Download dan simpan kunci akun layanan untuk Akun Layanan Transfer Online.

gcloud iam service-accounts keys create key.json \
  --iam-account=APPLIANCE_SERVICE_ACCOUNT_EMAIL

Nilai APPLIANCE_SERVICE_ACCOUNT_EMAIL ditampilkan dalam output aplikasi izin:

...

Appliance Service Account Name:
example-sa@example-project.

Saat Anda menerima peralatan, upload kunci ke direktori /tmp di peralatan.

Pemecahan masalah

Error 400: Akun layanan tidak ada

Masalah:

Aplikasi Penyiapan Cloud Appliance menampilkan pesan berikut:

Service account ta-SESSION_ID@transfer-appliance-zimbru.
does not exist.

Dengan SESSION_ID adalah ID sesi yang diberikan ke Aplikasi Penyiapan Cloud Appliance.

Solusi:

Verifikasi ID sesi untuk transfer Anda. ID sesi unik untuk setiap sesi transfer dan dibagikan oleh Tim Transfer Appliance. Jika Anda belum menerima ID sesi, hubungi data-support@google.com.

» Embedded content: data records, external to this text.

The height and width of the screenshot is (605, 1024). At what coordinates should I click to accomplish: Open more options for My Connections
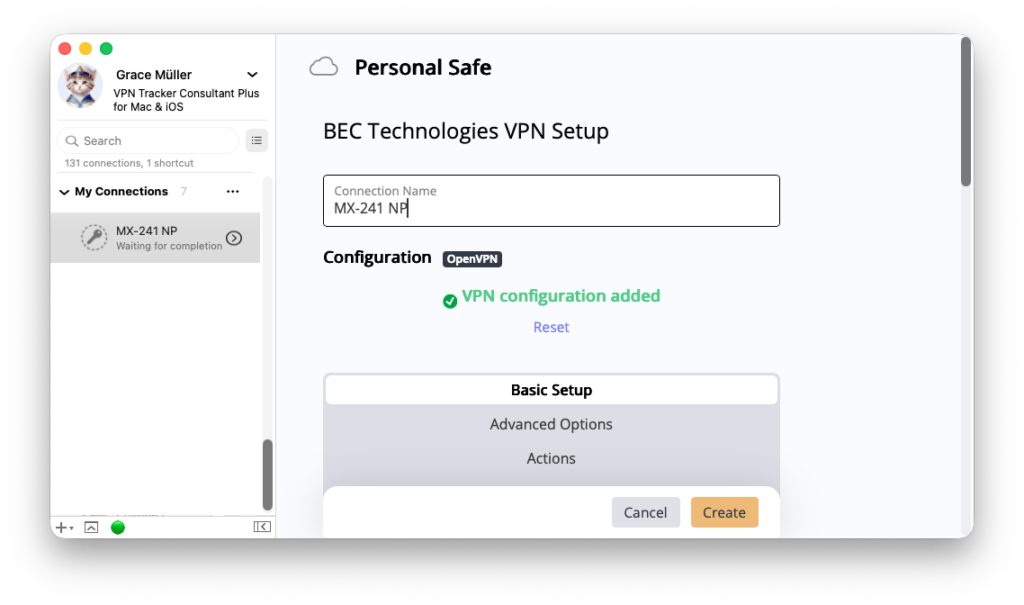tap(232, 191)
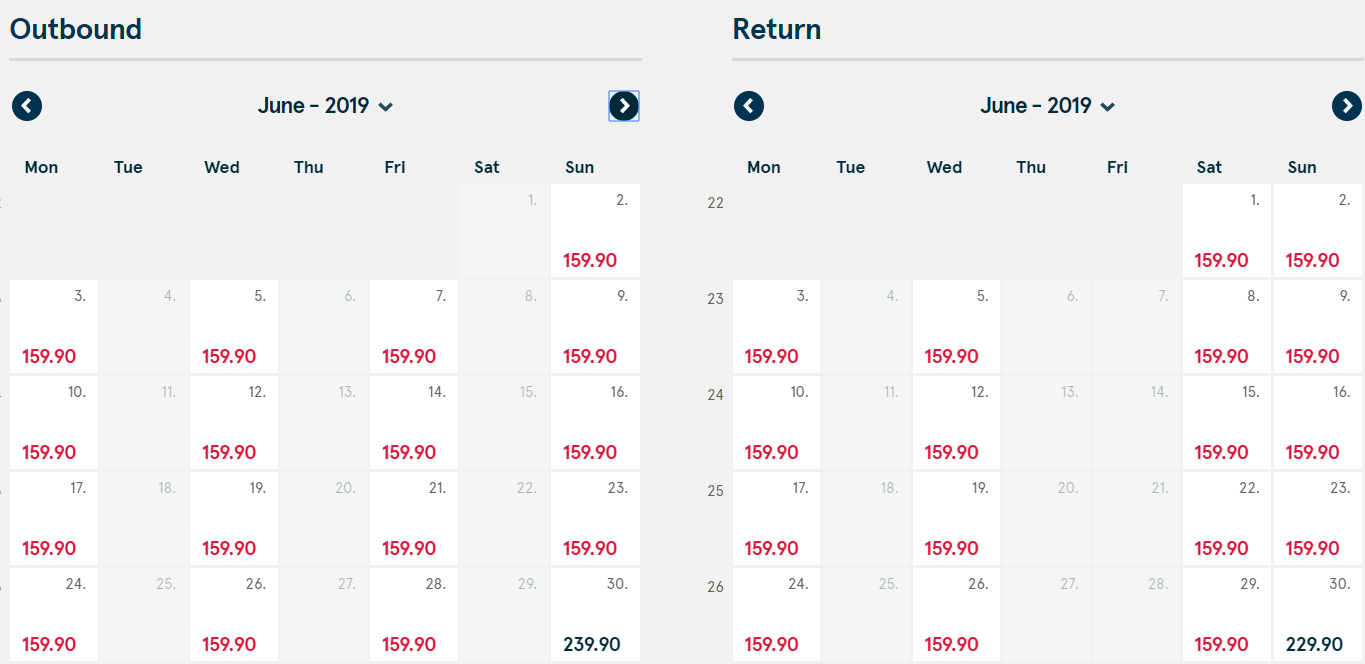Select Outbound Sunday June 16
This screenshot has height=664, width=1365.
pos(595,422)

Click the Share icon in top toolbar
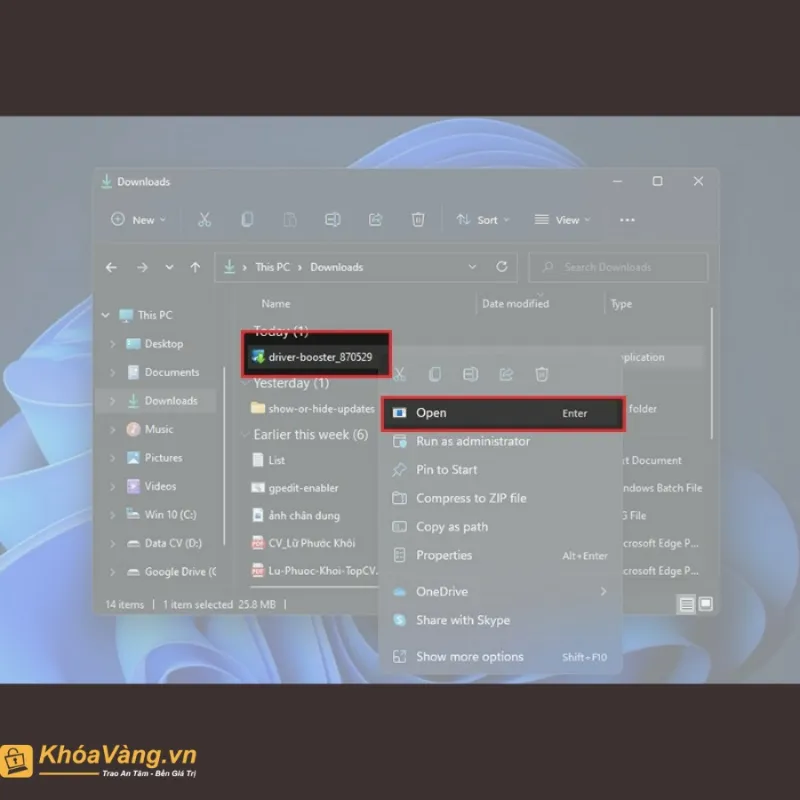(x=376, y=220)
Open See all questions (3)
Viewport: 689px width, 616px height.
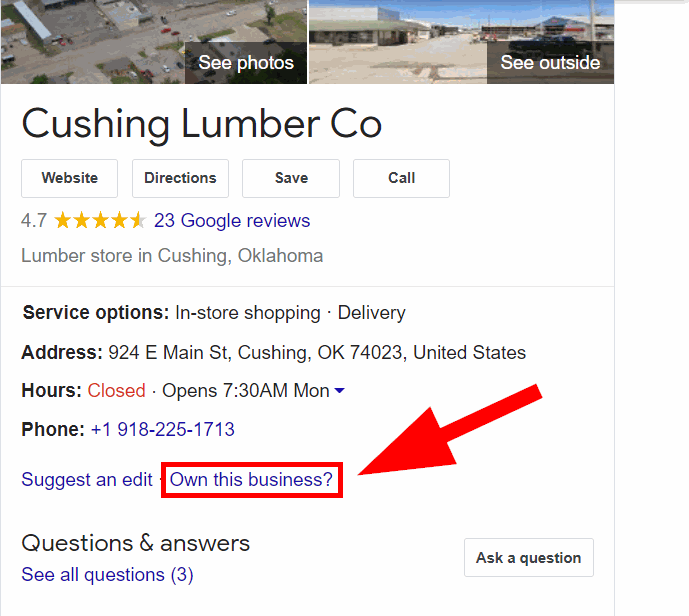[107, 575]
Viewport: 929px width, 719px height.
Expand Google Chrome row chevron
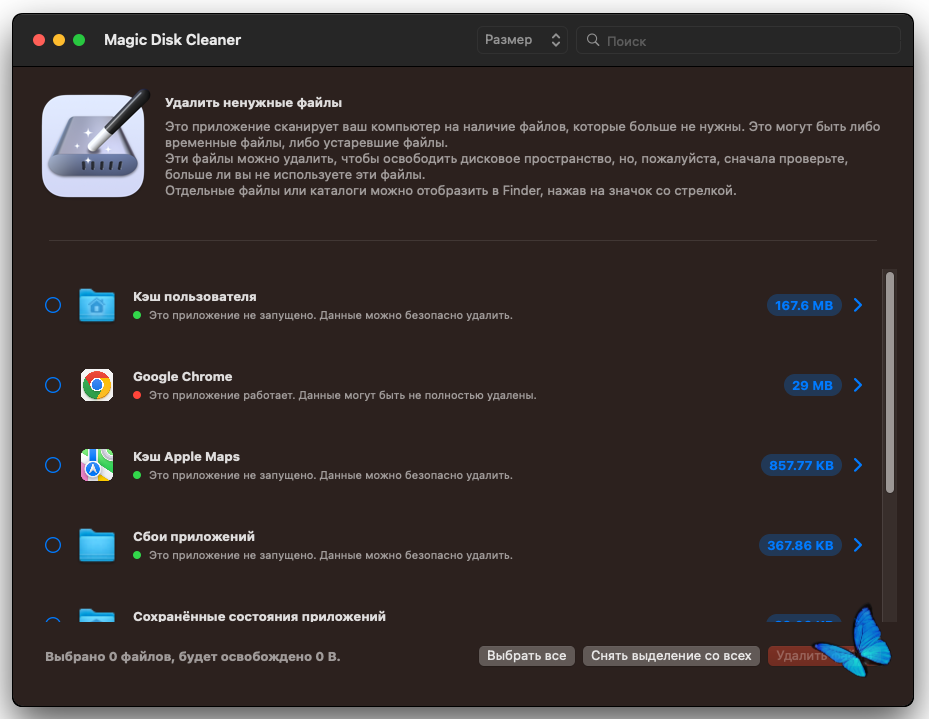coord(858,385)
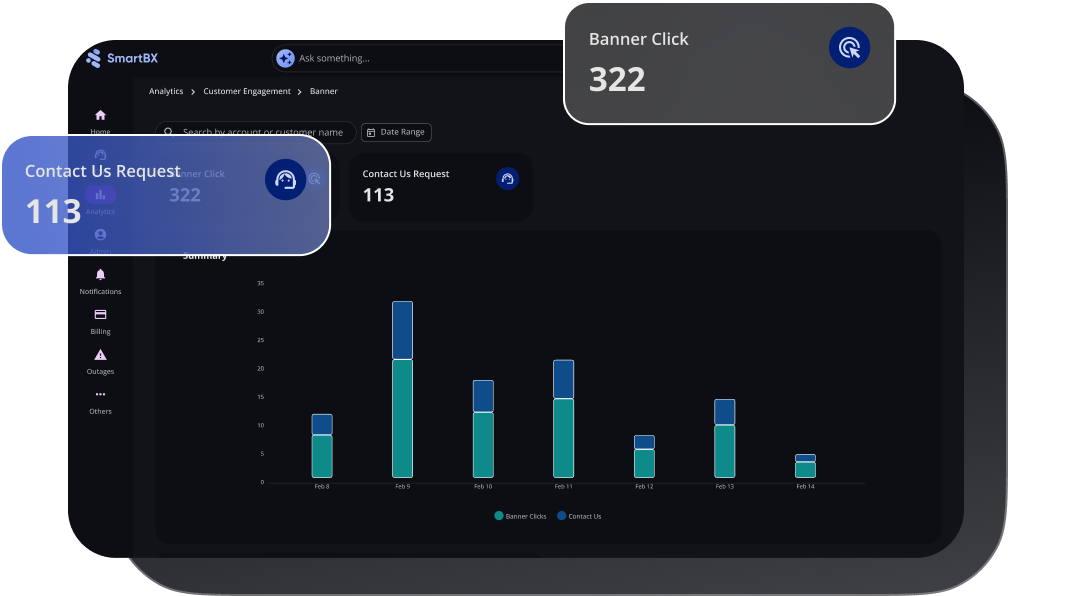Viewport: 1076px width, 596px height.
Task: Click Analytics in the breadcrumb
Action: click(166, 91)
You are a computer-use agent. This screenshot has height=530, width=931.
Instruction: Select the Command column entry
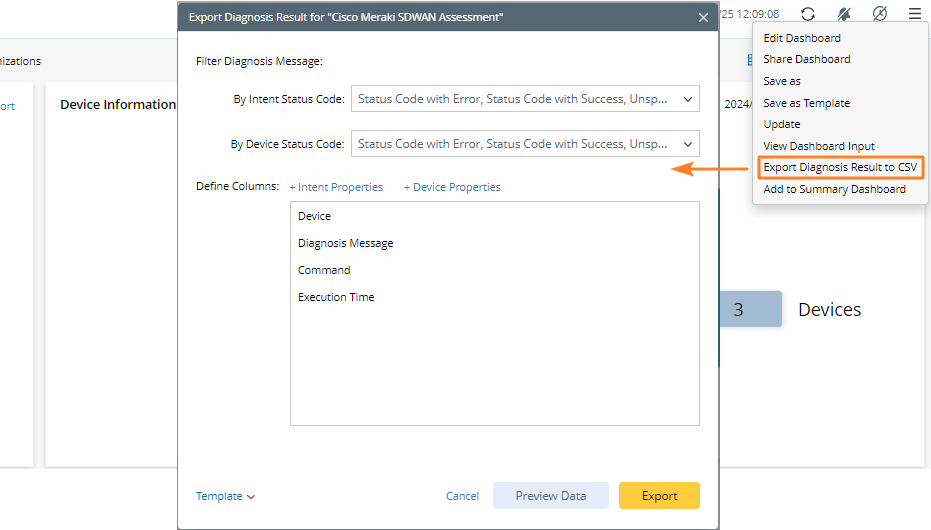pos(324,270)
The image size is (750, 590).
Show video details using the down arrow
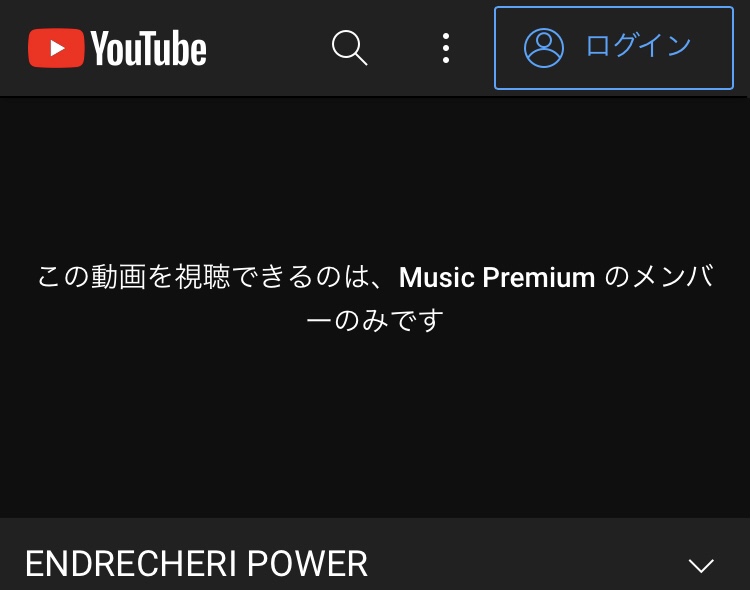(701, 565)
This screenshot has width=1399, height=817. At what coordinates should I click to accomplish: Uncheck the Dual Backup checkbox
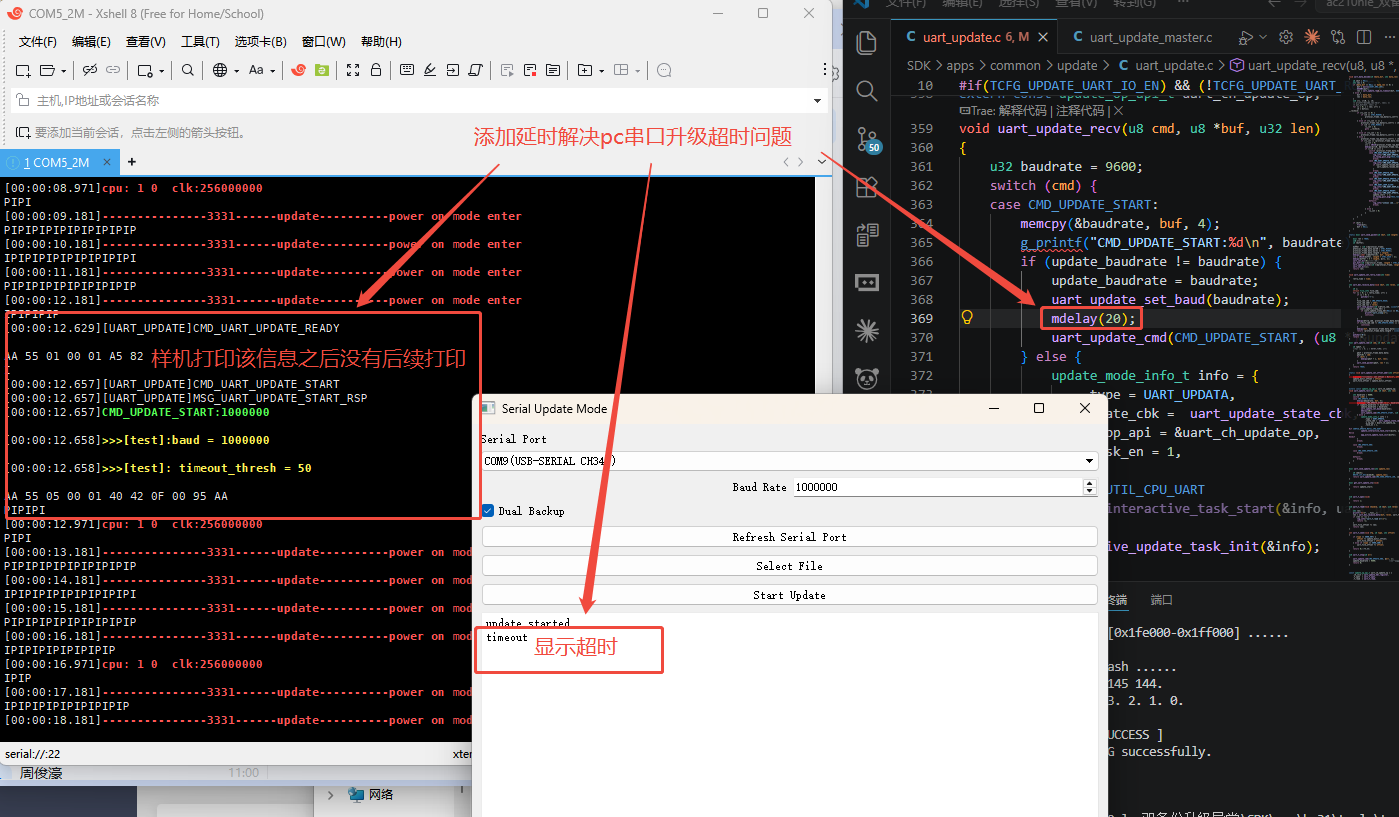pyautogui.click(x=488, y=511)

Error: Mencantumkan lokasi KMS

Masalah:

Aplikasi Penyiapan Cloud Appliance menampilkan pesan berikut:

Error: listing kms locations

Solusi:

Lakukan hal berikut di Cloud Shell:

  1. Lakukan autentikasi ulang dengan menjalankan gcloud auth login.

  2. Coba lagi Aplikasi Penyiapan Cloud Appliance.

Jika error tetap berlanjut, hubungi Tim Transfer Appliance di data-support@google.com.

Error: Error saat membuat batasan kunci Cloud KMS

Masalah:

Aplikasi Penyiapan Cloud Appliance menampilkan pesan yang mirip dengan berikut ini:

Error: creating cloud kms key violates constraint error: code = FailedPrecondition
desc= europe-west6 violates constraint 'constraints/gcp.resourceLocations' on
the resource 'projects/test/locations/europe-west6'

Solusi:

Project Google Cloud Anda mungkin memiliki kebijakan organisasi yang tidak mengizinkan pembuatan kunci Cloud Key Management Service di lokasi tertentu. Berikut adalah kemungkinan solusinya:

  • Pilih lokasi lain untuk membuat kunci Cloud Key Management Service.
  • Perbarui kebijakan organisasi untuk mengizinkan pembuatan kunci Cloud Key Management Service di lokasi yang Anda inginkan.

Untuk mengetahui informasi selengkapnya, lihat Membatasi Lokasi Resource.